Incumbent Sen. John Cornyn is gearing up for a tough race to hang on to his seat versus Texas Attorney General Ken Paxton.

U.S. Sen. John Cornyn appears to be closing the gap with his main rival in the March 2026 Republican primary, Texas Attorney General Ken Paxton, according to a new poll from Texas Southern University's Barbara Jordan Public Policy Research and Survey Center.

The poll released Tuesday also shows former U.S. Rep. Beto O'Rourke, who is not a declared candidate, leading former Congressman Colin Allred in the Democratic primary by a wide margin.

The TSU poll shows Paxton leading Cornyn in a two-person Republican primary race by 5 percentage points. A similar poll conducted by TSU in May found Paxton leading by 9 percentage points.

"Cornyn has substantially narrowed the gap both related to our prior surveys but especially related to many of the surveys that were circulating earlier in the summer that had him down by 10, 15, 20 points or so," said Mark Jones, a Rice University political scientist who co-directed the study.

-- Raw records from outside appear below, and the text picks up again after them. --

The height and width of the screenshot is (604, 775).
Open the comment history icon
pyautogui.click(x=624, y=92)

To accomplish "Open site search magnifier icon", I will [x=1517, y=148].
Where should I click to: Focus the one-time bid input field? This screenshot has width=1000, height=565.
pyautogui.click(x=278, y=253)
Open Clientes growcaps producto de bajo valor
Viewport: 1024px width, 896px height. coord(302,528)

One of the main factors helping Cornyn narrow the gap has been money. Filings with the Federal Election Commission show that, as of the end of June, Cornyn had outspent Paxton by more than 7-to-1, after which the incumbent senator still had more than twice as much cash on hand as the state attorney general.

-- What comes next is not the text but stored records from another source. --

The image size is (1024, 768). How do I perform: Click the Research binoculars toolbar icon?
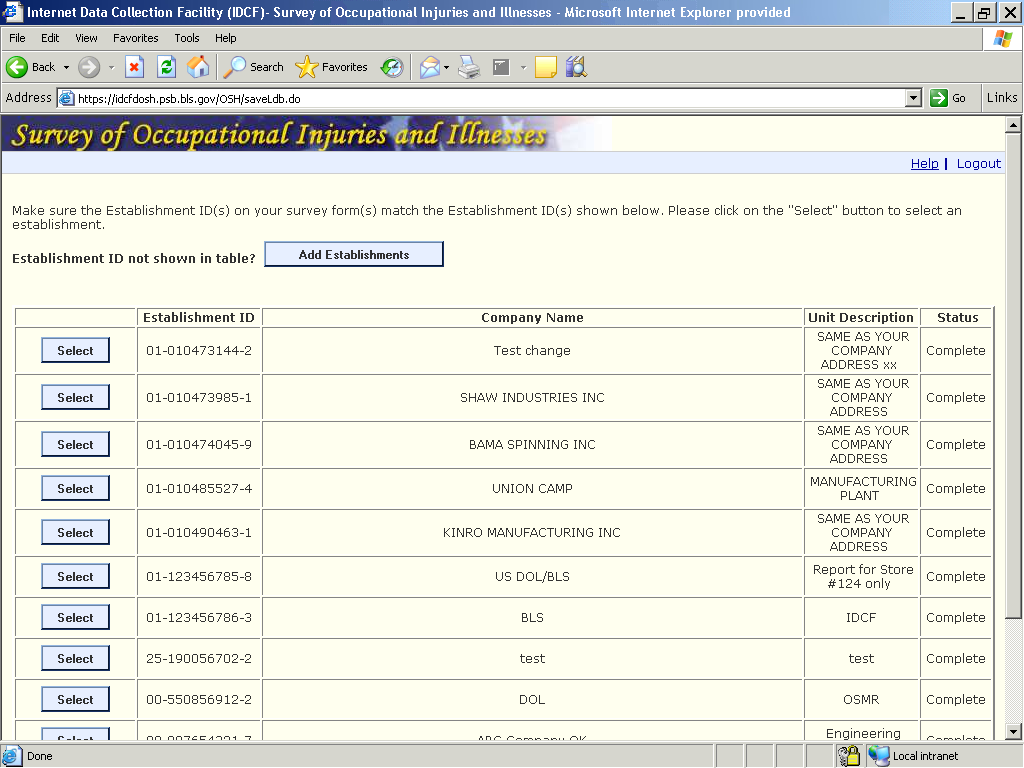pos(575,67)
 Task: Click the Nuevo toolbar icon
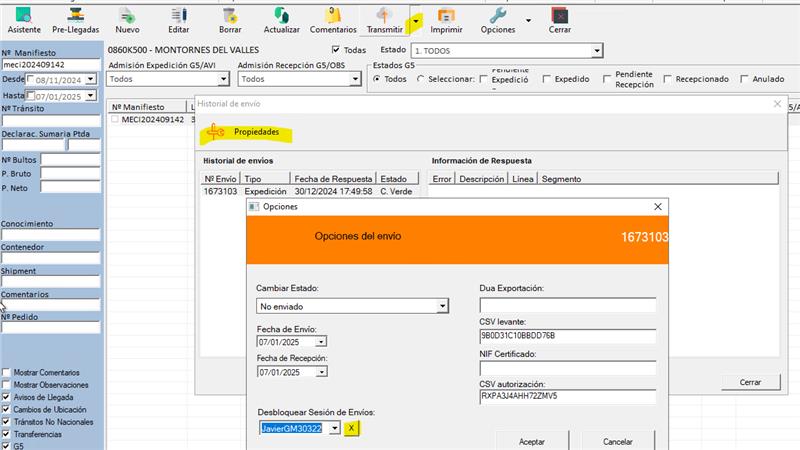coord(127,18)
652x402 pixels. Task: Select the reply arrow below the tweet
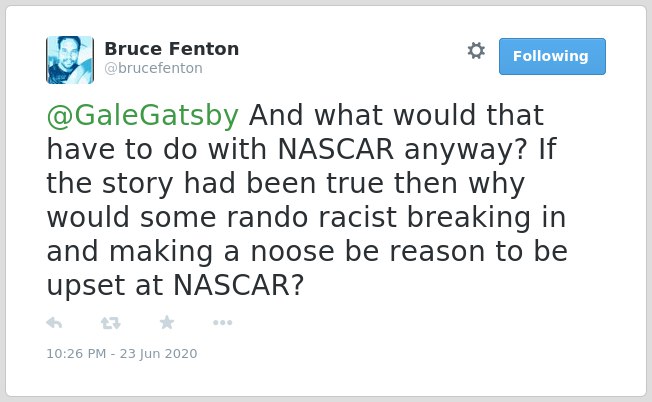(x=54, y=323)
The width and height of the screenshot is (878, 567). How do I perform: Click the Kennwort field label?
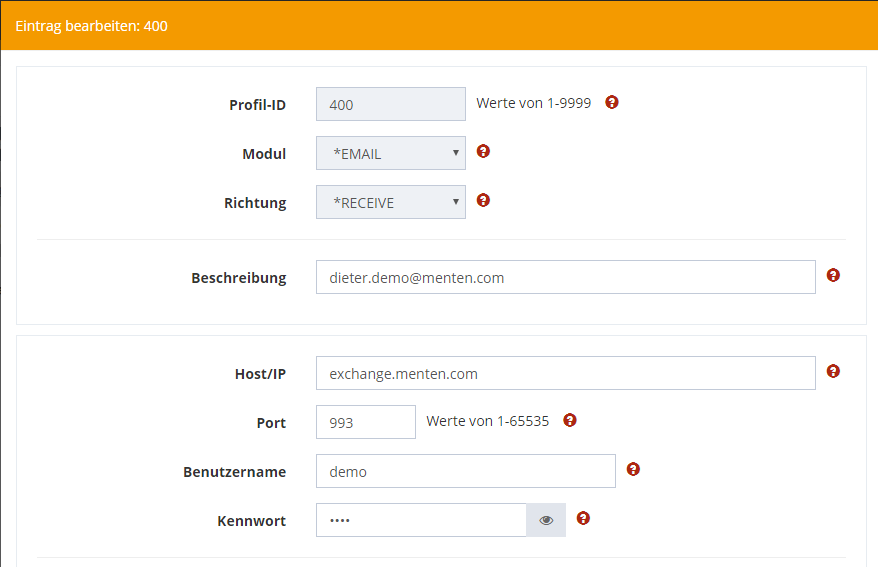pos(251,521)
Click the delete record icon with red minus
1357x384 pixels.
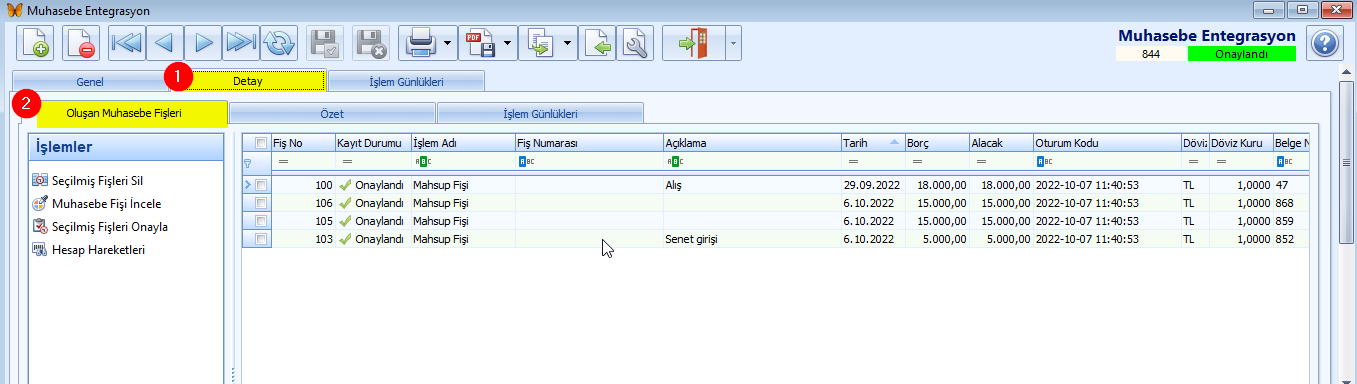pos(81,43)
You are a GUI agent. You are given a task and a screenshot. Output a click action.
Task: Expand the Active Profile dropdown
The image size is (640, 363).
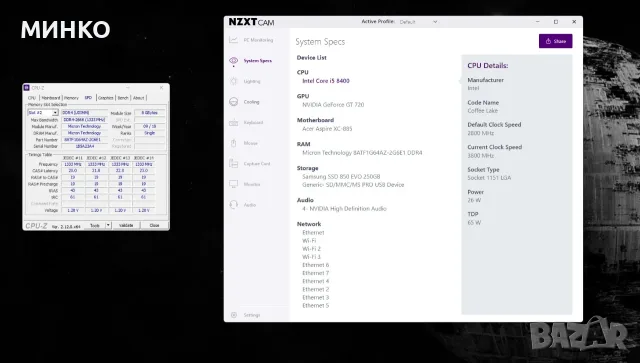click(418, 22)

"Senator Cornyn and Cornyn allies have both simultaneously been boosting the exposure in a positive way of the senator and simultaneously attempting to tarnish the reputation of Attorney General Ken Paxton," Jones said.

 

Texas Attorney General Ken Paxton.

The survey also shows O'Rourke leading Allred by 20 points in a hypothetical two-person Democratic primary contest. Paxton has threatened to have O'Rourke arrested on contempt charges related to his fundraising for Democratic state lawmakers who left Texas and broke quorum during the first special legislative session to block the passage of a new GOP-friendly congressional map.

Jones said that, if anything, such threats help O'Rourke with likely Democratic primary voters.

"In fact," Jones said, "all of Paxton's efforts are effectively indirect campaign contributions to Beto O'Rourke, because they burnish his credentials as a Democrat who's fighting hard for Democratic positions, Democratic values, and fighting against Donald Trump as well as Texas Republicans."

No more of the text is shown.